→ Sumber
+++
Di hari itu, pukul 05.00 Wita, Atmadja yang tengah tertidur dikagetkan suara massa yang bergemuruh di luar rumahnya. Ia lantas melompat dari tempat tidur dan menuju serambi untuk memastikan apa yang terjadi. Pemandangan yang mengejutkan pun menyapa mata Atmadja yang baru saja terjaga. Seluruh penduduk kampung digiring oleh serdadu-serdadu Belanda dan Indonesia (Inlander) ke sebuah tanah lapang yang letaknya tidak jauh dari kediamannya.
Belum reda kaget yang dirasakan Atmadja, beberapa serdadu Belanda dengan bayonet terhunus memasuki rumahnya. Mereka memerintahkan seisi rumah termasuk Atmadja untuk keluar.
"Tidak seorang dari kami mendapat kesempatan untuk berpakaian baik sarung ataupun lainnya, sebab jika kami tidak segera meninggalkan rumah akan mungkin kami ditembak di tempat itu juga," ucap Atmadjaya mengenang situasi saat itu.
Kenangan kelam Atmadjaya tentang peristiwa pembantaian Westerling pertama kali dimuat oleh surat kabar Vrije Nederlands pada 5 Juli 1947. Pernyataan Atmadjaya ini kemudian dilampirkan dalam buku "Sejarah Perjuangan di Daerah Sulawesi Selatan" halaman 18-19, yang diterbitkan Departeman Pendidikan dan Kebudayaan tahun 1995.
Di pagi itu, warga yang tengah sembahyang atau sedang berada di jamban sekalipun dipaksa untuk segera ikut oleh para serdadu. Tidak ada yang berani membantah. Jangankan membersihkan diri, sebagian besar dari warga yang digiring bahkan dalam kondisi setengah telanjang.
![]() |
Atmadja yang ikut digiring melihat telah berkumpul 500 orang yang tergabung dari laki-laki, perempuan dan anak-anak di tanah lapang. Mereka diperintahkan untuk berjongkok. Sebuah senjata mitraliur dihadapkan kepada Atmadjaya dan warga lainnya. Tidak ada yang boleh bergerak ataupun berbicara.
+++
→ Tugas yang Dikerjakan
**a.** Menurut teks tentang Atmadja, surat kabar apa yang pertama kali memuat kenangan kelamnya tentang pembantaian Westerling?
**b.** Tuliskan ulang bagian teks tentang Atmadja mulai dari "Kenangan kelam Atmadjaya" terus ke bawah sampai "Kebudayaan tahun 1995.".
**c.** Sebutkan semua golongan orang yang, menurut teks tentang Atmadja, membentuk 500 orang yang berkumpul di tanah lapang.
+++
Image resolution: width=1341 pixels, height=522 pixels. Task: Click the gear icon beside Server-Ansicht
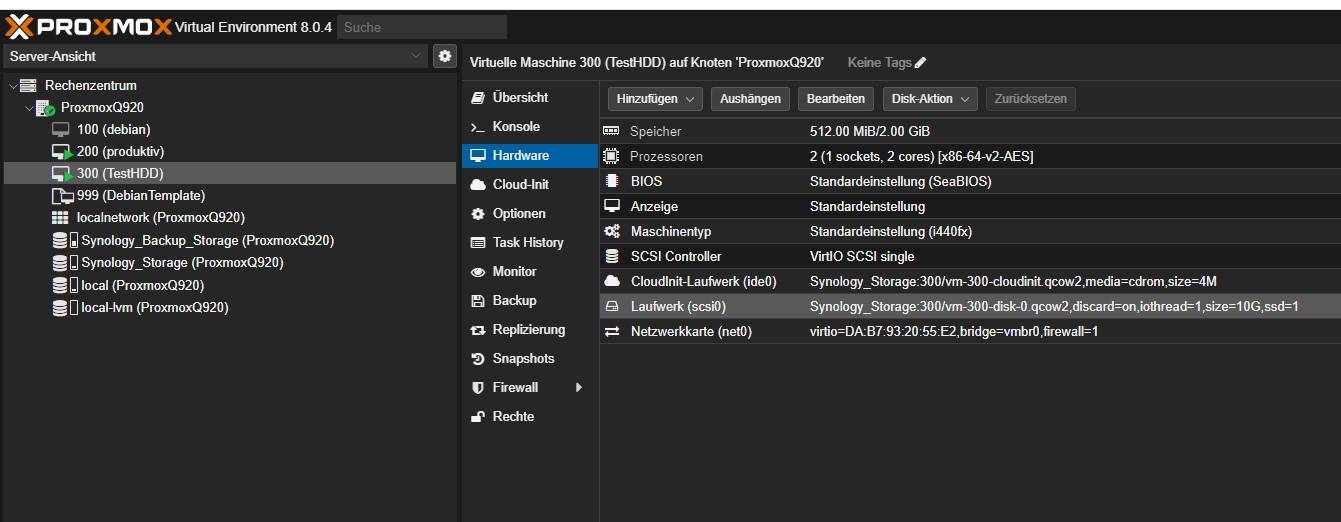coord(445,56)
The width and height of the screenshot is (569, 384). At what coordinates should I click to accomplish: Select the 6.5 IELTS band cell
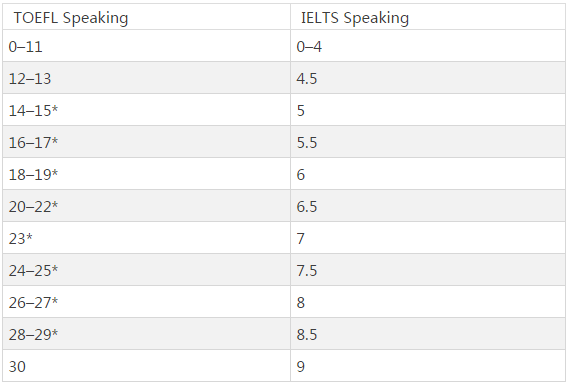click(428, 205)
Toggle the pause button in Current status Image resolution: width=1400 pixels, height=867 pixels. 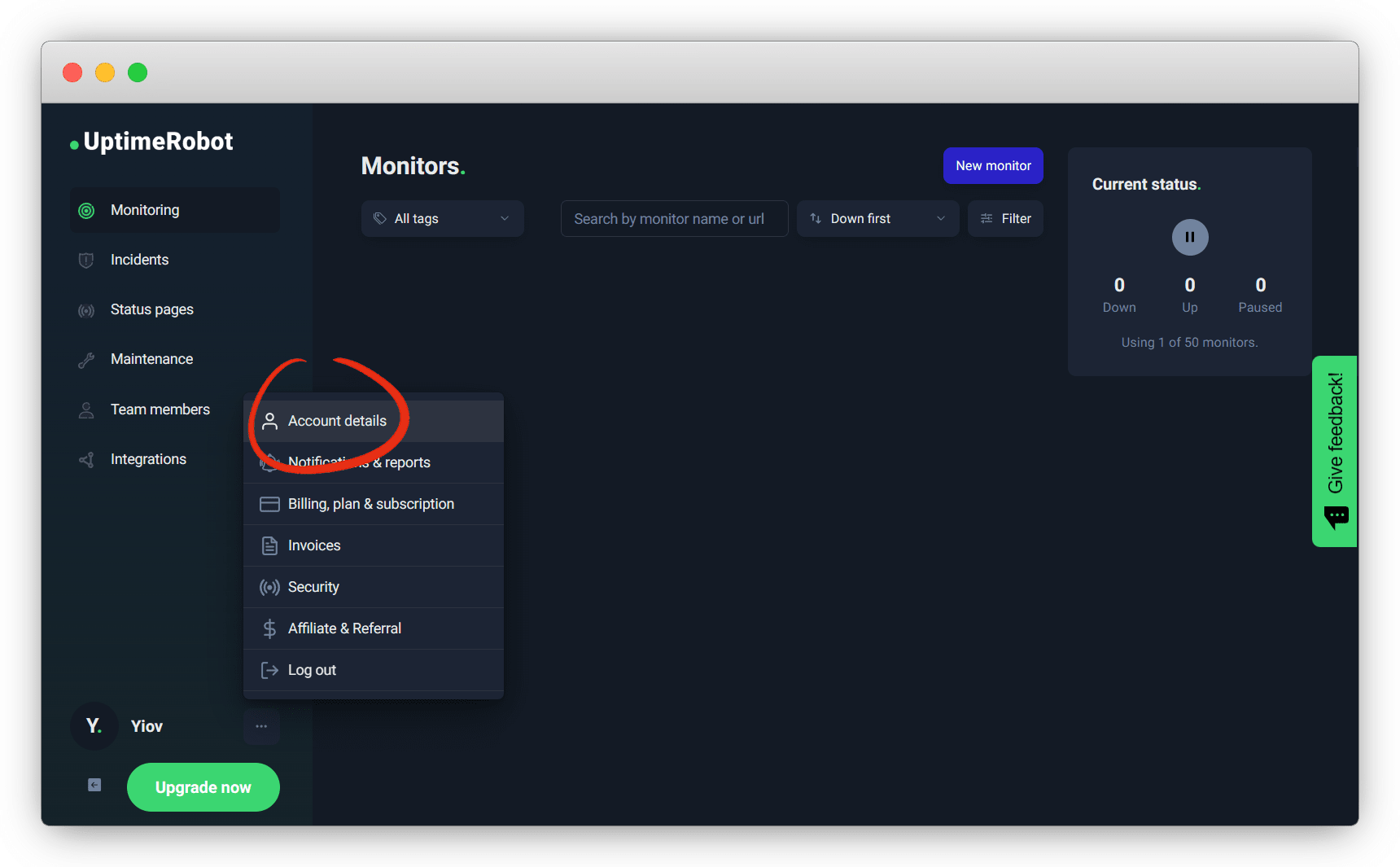click(x=1189, y=238)
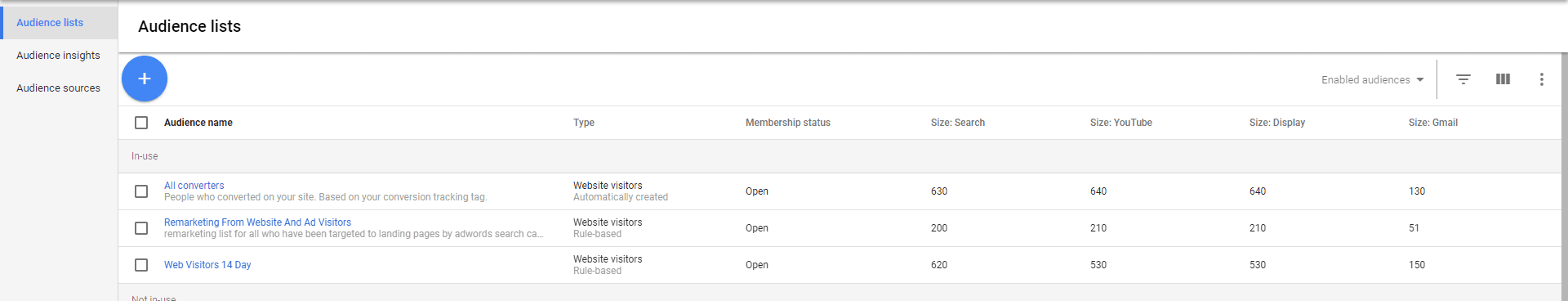Screen dimensions: 1568x301
Task: Open the filter icon in toolbar
Action: pyautogui.click(x=1463, y=79)
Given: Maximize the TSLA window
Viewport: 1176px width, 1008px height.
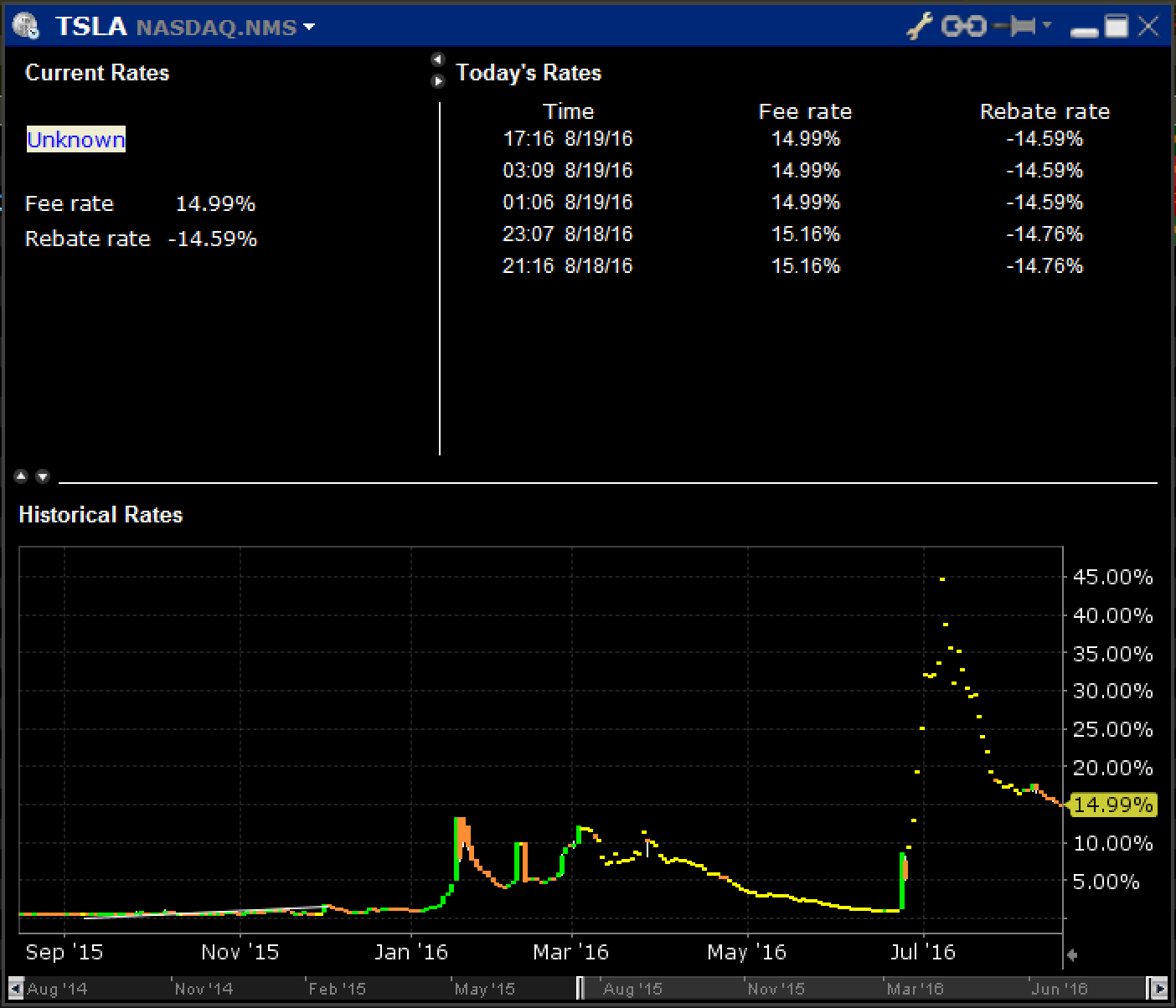Looking at the screenshot, I should click(x=1117, y=27).
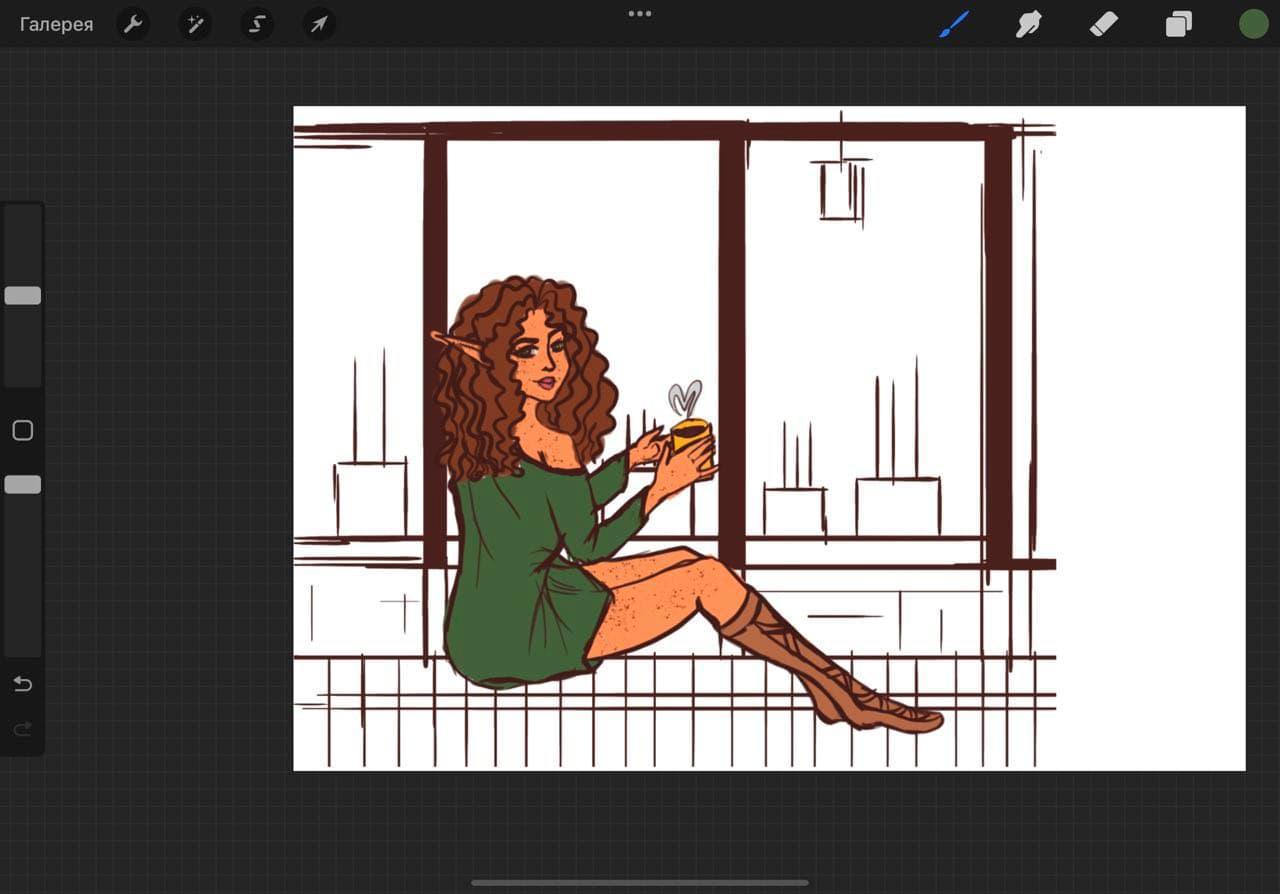Image resolution: width=1280 pixels, height=894 pixels.
Task: Click the brush opacity slider handle
Action: [22, 485]
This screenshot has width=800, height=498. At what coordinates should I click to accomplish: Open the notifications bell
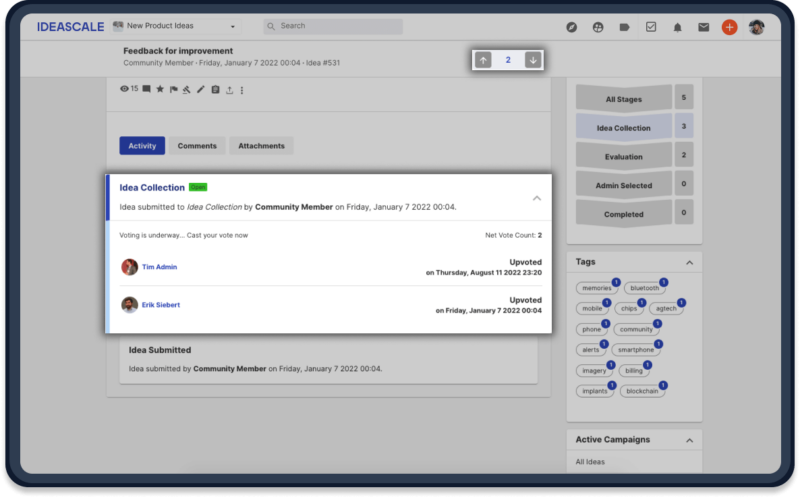(677, 27)
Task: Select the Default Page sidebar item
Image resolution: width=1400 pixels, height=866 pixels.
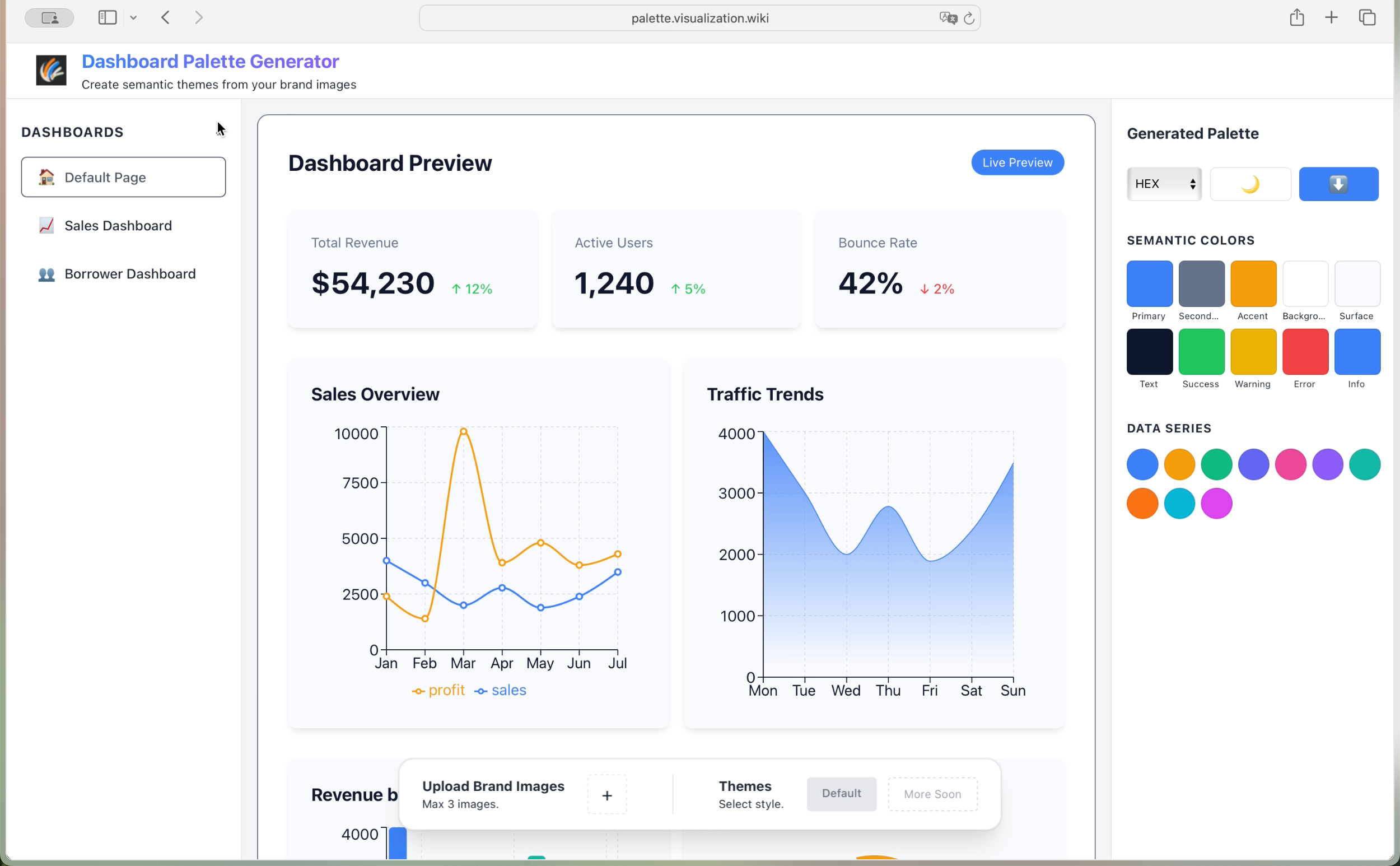Action: (x=123, y=178)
+++
→ Jawaban per Tugas
**a.** Surat kabar Vrije Nederlands, pada 5 Juli 1947.

**b.**
Kenangan kelam Atmadjaya tentang peristiwa pembantaian Westerling pertama kali dimuat oleh surat kabar Vrije Nederlands pada 5 Juli 1947. Pernyataan Atmadjaya ini kemudian dilampirkan dalam buku "Sejarah Perjuangan di Daerah Sulawesi Selatan" halaman 18-19, yang diterbitkan Departeman Pendidikan dan Kebudayaan tahun 1995.

**c.** Laki-laki, perempuan, dan anak-anak.